Red yeast rice has been observed to decrease the cholesterol levels by 15% in an experiment with one study group.
It has been proved that 2.4 grams of red yeast rice has an equivalent effect of 20 milligrams of Mevacor, a cholesterol reducing drug.
Adults of all age groups can benefit from taking this cereal. However it should not be given to children. Also, red yeast rice should not be given to pregnant women or liver patients.
Even though Red Yeast Rice has not been given a comprehensive study, there are a few side effects that are likely to occur such as digestion problems, acidity, headache, dizziness, pain in the joints and muscles, inflammation of the liver and peripheral nerve damage.
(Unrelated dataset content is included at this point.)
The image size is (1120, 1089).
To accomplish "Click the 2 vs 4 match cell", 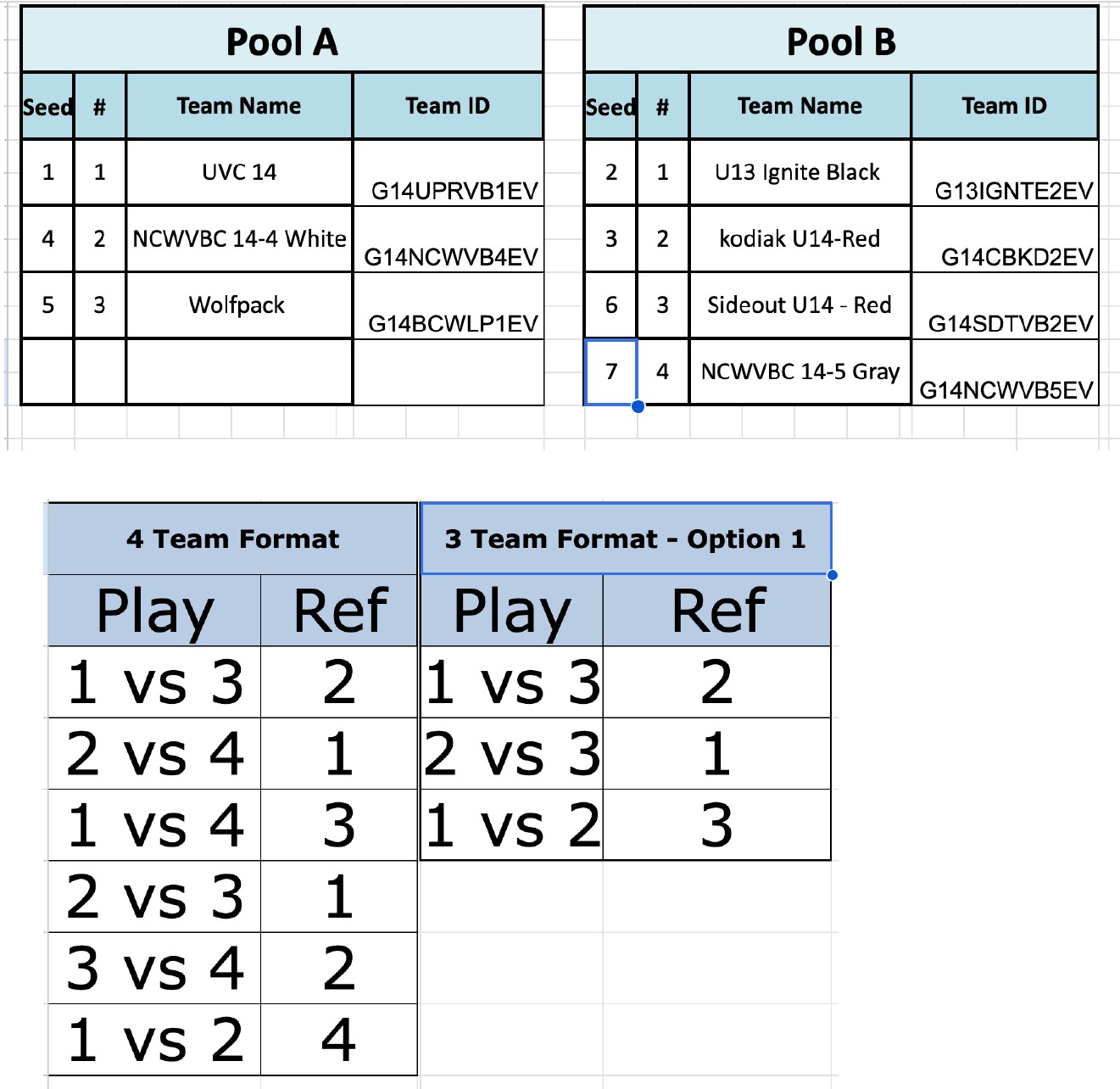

In exceptional cases, Rhabdomyolysis may occur, which is a muscle condition where the muscle tissue breaks down resulting in kidney failure. Therefore, if tenderness of the muscles, weakness or pain is experienced, a medical practitioner should be contacted immediately.
Another observation regarding the side effects of red yeast rice is that it is suspected to reduce the human body’s capacity for production of CoO10, a substance which is important for production of mitochondria, the part of a cell which is linked to energy production.
There is no fixed dosage, but the best bet is to go according to the instructions on the packaging or to consult a nutritionist.
Disclaimer: While it is believed that there are several benefits from taking red rice yeast, the conclusions from this article are not binding and are subject to further evidence, as research still continues in matters regarding this extract.